*** Opening MATERIAL TO PROCESS ***
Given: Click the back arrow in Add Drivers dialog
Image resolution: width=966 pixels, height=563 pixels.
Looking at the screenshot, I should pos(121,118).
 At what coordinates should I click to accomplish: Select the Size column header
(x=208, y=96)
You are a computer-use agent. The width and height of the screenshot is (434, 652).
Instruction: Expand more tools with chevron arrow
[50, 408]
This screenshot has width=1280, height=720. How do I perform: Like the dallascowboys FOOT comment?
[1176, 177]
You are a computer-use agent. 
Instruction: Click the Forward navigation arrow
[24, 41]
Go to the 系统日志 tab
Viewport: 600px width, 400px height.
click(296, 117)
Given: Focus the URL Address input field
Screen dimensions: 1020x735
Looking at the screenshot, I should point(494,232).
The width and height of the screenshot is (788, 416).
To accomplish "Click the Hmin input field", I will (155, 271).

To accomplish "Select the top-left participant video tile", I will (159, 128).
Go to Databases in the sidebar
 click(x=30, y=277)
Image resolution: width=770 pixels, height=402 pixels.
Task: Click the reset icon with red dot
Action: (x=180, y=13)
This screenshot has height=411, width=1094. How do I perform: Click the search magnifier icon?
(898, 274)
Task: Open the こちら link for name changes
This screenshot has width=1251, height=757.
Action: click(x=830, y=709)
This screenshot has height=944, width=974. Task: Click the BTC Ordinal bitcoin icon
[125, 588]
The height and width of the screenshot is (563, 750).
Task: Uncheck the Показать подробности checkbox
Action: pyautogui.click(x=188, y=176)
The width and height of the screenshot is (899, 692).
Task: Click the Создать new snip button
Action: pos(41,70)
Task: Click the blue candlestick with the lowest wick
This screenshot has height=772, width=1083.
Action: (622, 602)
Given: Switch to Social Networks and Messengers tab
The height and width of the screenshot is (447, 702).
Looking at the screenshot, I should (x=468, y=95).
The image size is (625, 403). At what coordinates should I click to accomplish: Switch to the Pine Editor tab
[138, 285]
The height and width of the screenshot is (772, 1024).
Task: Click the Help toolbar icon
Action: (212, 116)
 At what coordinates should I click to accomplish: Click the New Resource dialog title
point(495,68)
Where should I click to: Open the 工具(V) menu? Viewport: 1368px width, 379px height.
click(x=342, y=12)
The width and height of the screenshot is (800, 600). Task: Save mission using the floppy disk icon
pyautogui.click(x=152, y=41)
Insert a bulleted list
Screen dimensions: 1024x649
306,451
*** Closing MATERIAL TO PROCESS ***
Search the entries for the word "input", then copy every line in which it is found.

**TASK OUTPUT:**
Given: Focus the URL Address input field
To accomplish "Click the Hmin input field", I will (155, 271).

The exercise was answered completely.